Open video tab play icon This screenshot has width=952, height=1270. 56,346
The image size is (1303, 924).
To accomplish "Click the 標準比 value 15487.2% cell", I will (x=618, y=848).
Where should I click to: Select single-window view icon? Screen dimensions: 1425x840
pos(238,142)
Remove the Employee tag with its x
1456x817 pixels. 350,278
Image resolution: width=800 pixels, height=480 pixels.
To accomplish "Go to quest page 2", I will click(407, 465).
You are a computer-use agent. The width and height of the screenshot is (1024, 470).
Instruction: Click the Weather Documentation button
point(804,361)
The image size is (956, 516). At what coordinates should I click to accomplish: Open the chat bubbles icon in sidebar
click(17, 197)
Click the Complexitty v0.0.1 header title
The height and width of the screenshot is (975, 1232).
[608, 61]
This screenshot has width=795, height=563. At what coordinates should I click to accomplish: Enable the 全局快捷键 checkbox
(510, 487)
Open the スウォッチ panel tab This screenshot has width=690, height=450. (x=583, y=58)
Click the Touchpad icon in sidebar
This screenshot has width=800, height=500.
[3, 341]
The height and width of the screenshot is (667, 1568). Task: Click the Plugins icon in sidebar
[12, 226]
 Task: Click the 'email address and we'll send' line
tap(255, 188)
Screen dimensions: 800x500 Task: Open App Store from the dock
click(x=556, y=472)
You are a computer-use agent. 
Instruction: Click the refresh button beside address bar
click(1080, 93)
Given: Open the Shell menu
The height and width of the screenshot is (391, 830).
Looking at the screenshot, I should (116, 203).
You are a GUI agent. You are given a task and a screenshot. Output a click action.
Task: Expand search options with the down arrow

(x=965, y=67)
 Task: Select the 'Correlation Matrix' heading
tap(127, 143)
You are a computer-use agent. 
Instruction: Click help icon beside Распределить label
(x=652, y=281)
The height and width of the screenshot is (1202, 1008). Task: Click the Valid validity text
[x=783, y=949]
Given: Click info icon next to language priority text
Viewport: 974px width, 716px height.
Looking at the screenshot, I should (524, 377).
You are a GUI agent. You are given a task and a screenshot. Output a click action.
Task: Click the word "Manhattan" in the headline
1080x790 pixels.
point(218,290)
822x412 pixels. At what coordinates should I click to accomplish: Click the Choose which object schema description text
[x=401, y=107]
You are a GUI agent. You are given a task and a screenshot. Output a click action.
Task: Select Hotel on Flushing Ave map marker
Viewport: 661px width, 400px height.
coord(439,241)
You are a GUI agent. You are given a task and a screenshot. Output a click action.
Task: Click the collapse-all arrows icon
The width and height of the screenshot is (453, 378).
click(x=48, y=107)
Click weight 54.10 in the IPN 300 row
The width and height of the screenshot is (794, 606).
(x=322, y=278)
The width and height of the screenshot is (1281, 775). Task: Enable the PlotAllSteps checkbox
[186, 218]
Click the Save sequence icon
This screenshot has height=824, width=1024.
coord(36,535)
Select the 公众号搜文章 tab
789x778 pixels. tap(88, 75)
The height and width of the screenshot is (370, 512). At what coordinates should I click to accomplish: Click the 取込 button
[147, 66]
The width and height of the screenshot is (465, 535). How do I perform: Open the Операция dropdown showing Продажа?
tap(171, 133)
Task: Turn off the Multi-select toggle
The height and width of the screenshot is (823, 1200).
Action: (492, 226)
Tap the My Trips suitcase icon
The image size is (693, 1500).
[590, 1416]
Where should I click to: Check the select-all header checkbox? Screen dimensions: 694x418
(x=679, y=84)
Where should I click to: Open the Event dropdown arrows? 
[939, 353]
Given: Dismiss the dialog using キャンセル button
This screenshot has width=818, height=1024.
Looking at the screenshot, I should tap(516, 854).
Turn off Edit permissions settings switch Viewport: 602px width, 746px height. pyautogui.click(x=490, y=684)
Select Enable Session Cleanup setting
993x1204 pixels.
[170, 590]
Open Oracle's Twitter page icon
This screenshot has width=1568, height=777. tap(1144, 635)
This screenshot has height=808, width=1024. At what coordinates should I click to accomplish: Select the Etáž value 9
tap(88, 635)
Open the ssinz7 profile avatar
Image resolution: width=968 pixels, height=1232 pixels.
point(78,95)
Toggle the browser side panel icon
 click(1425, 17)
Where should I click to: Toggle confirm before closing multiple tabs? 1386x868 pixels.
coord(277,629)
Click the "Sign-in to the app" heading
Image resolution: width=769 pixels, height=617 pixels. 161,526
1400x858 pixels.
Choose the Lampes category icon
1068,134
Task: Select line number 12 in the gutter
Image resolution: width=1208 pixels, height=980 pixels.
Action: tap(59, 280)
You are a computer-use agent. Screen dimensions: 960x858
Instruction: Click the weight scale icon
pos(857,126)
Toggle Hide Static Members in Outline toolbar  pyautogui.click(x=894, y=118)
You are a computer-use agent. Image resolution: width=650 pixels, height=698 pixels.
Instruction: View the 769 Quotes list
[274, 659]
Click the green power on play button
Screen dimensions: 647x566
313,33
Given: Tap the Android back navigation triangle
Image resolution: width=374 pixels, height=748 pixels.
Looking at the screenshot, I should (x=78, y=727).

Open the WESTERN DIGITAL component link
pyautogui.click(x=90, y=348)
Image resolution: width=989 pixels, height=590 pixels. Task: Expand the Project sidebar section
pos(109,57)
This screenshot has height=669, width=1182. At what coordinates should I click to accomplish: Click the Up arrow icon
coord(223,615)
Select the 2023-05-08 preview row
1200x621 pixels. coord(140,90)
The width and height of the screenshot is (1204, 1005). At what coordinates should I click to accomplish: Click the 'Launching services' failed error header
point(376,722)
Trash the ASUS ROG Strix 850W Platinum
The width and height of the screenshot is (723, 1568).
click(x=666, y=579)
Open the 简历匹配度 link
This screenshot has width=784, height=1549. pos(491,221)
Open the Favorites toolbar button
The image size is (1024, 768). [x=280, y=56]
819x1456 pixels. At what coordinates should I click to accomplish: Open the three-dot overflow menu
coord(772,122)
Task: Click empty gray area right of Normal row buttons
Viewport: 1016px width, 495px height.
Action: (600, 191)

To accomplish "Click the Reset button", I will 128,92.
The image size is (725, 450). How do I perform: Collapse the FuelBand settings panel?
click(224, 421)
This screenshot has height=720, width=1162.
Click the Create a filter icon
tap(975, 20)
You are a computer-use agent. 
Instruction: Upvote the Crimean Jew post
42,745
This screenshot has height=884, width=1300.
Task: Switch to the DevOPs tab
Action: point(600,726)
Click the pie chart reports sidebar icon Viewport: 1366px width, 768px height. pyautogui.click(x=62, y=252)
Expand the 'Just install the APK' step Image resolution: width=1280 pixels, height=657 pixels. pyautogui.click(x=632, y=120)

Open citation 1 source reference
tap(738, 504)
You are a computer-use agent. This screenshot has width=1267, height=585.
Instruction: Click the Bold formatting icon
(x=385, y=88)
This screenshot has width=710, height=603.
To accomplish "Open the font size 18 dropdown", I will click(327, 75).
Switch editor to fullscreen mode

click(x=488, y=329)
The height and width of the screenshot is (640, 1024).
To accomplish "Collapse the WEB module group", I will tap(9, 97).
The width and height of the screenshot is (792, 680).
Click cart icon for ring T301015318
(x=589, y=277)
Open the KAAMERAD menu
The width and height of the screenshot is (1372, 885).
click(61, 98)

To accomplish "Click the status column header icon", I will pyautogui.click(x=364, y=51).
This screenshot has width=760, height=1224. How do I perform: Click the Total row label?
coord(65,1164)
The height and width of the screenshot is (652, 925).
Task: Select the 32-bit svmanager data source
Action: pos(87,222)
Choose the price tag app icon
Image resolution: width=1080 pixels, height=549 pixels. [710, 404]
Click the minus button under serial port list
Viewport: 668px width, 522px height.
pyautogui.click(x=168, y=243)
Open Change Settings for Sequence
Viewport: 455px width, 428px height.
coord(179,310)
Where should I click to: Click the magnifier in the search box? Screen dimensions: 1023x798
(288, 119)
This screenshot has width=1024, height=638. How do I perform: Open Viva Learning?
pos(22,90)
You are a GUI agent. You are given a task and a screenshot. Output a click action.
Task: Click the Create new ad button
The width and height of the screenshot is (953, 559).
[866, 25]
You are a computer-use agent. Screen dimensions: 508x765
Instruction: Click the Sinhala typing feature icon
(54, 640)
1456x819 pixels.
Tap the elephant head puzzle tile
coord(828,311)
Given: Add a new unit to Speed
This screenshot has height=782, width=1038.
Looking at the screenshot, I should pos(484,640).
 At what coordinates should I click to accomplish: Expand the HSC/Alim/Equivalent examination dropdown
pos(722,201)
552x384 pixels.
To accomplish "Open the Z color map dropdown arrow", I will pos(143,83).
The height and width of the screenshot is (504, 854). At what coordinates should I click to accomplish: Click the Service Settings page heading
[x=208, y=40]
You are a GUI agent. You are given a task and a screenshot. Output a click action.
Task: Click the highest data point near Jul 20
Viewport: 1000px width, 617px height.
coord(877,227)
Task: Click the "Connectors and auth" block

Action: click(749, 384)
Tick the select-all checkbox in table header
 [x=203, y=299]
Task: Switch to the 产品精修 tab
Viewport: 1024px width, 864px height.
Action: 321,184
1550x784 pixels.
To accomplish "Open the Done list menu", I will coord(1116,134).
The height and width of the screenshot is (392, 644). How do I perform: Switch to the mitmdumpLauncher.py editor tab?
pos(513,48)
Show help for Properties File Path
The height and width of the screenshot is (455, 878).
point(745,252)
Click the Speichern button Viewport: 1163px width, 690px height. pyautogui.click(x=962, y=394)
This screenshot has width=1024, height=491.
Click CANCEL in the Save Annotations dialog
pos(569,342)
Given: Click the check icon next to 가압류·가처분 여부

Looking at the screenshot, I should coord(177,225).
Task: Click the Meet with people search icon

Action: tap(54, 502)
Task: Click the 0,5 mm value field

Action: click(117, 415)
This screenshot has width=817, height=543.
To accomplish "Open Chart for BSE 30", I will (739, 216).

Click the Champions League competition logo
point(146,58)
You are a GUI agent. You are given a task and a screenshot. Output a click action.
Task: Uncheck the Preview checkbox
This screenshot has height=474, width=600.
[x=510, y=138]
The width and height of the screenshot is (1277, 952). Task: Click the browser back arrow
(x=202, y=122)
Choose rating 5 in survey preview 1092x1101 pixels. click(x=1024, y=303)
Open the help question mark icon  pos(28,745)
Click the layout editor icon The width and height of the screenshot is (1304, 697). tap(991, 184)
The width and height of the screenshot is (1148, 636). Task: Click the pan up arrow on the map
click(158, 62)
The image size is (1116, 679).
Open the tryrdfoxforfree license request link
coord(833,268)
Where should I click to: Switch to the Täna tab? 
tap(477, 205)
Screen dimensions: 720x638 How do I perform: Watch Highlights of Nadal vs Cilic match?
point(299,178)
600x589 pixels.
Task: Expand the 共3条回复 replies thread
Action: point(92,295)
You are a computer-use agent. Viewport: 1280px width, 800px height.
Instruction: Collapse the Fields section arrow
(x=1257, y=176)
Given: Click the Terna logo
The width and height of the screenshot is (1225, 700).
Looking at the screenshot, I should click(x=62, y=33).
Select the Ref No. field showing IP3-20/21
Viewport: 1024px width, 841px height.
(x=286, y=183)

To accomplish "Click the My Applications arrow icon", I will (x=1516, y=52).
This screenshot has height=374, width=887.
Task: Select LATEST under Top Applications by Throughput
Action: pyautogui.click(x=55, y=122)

§ WHAT THIS TASK INVOLVES
Word for word, reproduce the listing from its first line through the line that has "Image resolution: width=800" in it, and go no further.

§ REPLY TO THE EXERCISE
Open video tab play icon This screenshot has width=952, height=1270. 56,346
The image size is (1303, 924).
To accomplish "Click the 標準比 value 15487.2% cell", I will (x=618, y=848).
Where should I click to: Select single-window view icon? Screen dimensions: 1425x840
pos(238,142)
Remove the Employee tag with its x
1456x817 pixels. 350,278
Image resolution: width=800 pixels, height=480 pixels.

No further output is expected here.